--- Begin Exercise input ---
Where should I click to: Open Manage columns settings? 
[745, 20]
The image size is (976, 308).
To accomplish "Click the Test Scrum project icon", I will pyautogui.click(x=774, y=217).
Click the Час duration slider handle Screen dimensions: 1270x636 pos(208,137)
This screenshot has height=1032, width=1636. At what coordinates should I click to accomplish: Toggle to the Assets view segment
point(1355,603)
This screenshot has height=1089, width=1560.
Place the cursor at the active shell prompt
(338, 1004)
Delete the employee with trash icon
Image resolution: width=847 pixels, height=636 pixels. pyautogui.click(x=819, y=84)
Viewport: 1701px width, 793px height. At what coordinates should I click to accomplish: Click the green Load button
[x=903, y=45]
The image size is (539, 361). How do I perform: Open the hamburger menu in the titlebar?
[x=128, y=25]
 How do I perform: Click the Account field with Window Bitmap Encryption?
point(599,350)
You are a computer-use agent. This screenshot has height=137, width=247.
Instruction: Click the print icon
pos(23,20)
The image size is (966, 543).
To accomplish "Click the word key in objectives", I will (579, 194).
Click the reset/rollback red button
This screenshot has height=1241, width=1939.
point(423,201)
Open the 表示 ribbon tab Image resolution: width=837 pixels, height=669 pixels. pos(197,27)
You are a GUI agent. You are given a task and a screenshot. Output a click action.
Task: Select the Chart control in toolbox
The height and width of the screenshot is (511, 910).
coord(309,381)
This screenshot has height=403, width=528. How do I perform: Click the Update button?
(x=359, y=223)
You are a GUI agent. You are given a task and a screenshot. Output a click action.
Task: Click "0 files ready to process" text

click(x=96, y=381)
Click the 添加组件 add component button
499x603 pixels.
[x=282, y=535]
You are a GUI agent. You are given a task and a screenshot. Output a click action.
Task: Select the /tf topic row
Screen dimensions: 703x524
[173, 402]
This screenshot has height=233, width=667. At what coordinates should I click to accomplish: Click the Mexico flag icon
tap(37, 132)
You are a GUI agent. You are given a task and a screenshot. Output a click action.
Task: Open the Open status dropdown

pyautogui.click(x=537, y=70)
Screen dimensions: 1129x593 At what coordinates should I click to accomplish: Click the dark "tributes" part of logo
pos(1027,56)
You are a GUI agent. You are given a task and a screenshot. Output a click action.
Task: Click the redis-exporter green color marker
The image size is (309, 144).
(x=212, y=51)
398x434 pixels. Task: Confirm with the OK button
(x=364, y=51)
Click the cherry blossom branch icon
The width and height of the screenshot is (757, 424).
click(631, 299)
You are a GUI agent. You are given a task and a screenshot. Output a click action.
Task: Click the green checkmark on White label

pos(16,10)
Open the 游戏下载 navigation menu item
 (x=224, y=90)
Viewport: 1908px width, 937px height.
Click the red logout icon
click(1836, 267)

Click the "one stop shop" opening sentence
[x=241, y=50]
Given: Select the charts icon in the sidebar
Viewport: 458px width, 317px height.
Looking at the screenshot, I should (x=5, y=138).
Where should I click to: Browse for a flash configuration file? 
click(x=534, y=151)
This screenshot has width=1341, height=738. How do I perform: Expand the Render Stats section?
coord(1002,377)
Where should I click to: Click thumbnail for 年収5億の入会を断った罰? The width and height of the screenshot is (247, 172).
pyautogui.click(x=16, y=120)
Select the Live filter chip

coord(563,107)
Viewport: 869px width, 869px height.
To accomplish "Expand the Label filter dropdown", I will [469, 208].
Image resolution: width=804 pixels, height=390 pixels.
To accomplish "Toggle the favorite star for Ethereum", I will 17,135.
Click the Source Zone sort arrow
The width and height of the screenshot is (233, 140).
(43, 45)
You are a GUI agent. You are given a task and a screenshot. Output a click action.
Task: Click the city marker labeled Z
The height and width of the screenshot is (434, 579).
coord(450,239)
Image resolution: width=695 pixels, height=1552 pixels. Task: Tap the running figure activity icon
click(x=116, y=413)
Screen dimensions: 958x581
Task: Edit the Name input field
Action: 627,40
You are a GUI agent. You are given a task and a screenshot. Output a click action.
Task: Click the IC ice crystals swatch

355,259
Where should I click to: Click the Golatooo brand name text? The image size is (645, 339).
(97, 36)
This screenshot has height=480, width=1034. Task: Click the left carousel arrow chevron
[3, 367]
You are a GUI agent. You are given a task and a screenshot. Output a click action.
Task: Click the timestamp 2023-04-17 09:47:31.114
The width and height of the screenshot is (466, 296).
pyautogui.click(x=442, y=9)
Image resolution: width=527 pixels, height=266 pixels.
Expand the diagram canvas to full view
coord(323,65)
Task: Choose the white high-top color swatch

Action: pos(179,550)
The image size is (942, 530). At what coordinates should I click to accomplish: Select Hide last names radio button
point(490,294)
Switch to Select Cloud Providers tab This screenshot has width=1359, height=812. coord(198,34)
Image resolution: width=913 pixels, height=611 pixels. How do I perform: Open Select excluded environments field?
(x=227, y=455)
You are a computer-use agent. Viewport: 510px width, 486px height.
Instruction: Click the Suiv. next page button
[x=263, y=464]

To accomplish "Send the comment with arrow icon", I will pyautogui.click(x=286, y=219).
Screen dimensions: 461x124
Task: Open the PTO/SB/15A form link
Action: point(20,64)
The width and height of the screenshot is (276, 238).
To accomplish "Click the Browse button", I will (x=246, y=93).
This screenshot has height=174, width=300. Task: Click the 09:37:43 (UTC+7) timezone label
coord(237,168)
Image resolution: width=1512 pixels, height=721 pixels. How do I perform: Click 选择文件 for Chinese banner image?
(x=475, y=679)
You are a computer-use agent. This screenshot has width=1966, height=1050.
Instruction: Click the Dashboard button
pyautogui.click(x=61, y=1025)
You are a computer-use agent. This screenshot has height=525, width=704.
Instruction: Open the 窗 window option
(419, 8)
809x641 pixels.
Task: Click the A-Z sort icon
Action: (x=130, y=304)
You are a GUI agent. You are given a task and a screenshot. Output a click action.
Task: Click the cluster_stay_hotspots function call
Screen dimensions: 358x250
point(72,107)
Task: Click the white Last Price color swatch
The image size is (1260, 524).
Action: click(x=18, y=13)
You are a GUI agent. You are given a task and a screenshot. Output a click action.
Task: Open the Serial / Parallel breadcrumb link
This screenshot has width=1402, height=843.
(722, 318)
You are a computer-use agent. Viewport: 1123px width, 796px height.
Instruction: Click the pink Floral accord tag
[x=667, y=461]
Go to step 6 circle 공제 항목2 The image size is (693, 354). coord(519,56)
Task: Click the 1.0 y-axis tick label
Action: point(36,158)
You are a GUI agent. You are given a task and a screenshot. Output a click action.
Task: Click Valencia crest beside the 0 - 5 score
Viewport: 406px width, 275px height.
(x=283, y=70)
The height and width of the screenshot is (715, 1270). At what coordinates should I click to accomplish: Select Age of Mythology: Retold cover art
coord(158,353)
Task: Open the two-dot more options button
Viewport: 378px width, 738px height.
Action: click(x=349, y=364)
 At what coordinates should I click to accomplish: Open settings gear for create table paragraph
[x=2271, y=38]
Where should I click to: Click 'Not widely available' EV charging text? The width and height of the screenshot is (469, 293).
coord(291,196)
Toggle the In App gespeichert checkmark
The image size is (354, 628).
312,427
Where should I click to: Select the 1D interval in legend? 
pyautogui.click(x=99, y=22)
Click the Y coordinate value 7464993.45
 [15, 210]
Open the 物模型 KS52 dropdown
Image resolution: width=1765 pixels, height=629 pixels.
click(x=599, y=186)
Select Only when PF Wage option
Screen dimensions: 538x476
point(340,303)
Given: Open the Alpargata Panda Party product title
--- End Exercise input ---
Extract every line of the material above that contains the string "swatch".

Task: Click the IC ice crystals swatch
Task: Choose the white high-top color swatch
Task: Click the white Last Price color swatch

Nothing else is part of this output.